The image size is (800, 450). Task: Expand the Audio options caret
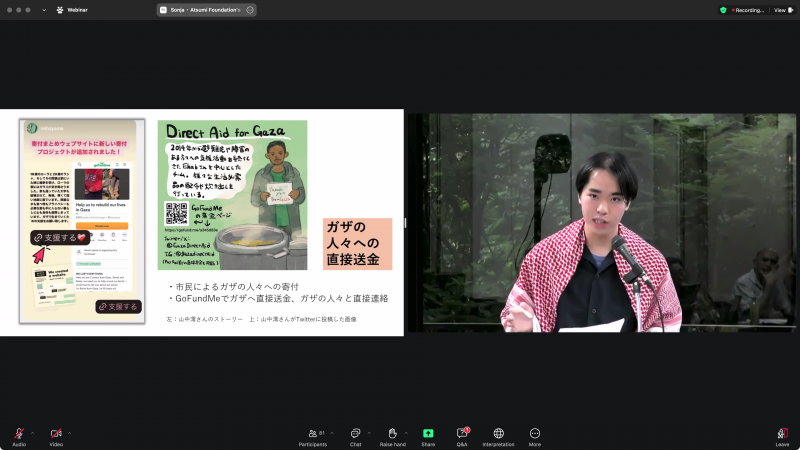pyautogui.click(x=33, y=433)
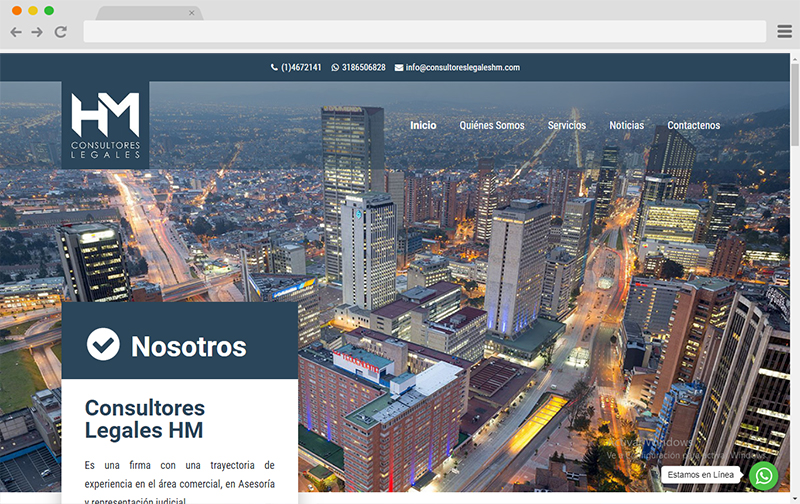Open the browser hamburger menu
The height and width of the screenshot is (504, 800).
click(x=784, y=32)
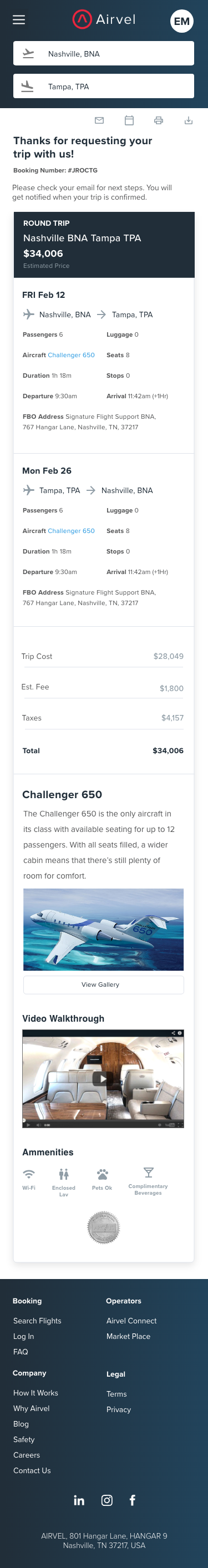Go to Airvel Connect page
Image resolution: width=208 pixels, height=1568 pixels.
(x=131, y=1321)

__Action item__
Give every line of the listing above again, exactly, with no images.

__Answer__
The image size is (800, 450). Task: Expand the Audio options caret
pyautogui.click(x=33, y=433)
Open the browser hamburger menu
The height and width of the screenshot is (504, 800).
click(x=784, y=32)
Go to Airvel Connect page
Image resolution: width=208 pixels, height=1568 pixels.
(x=131, y=1321)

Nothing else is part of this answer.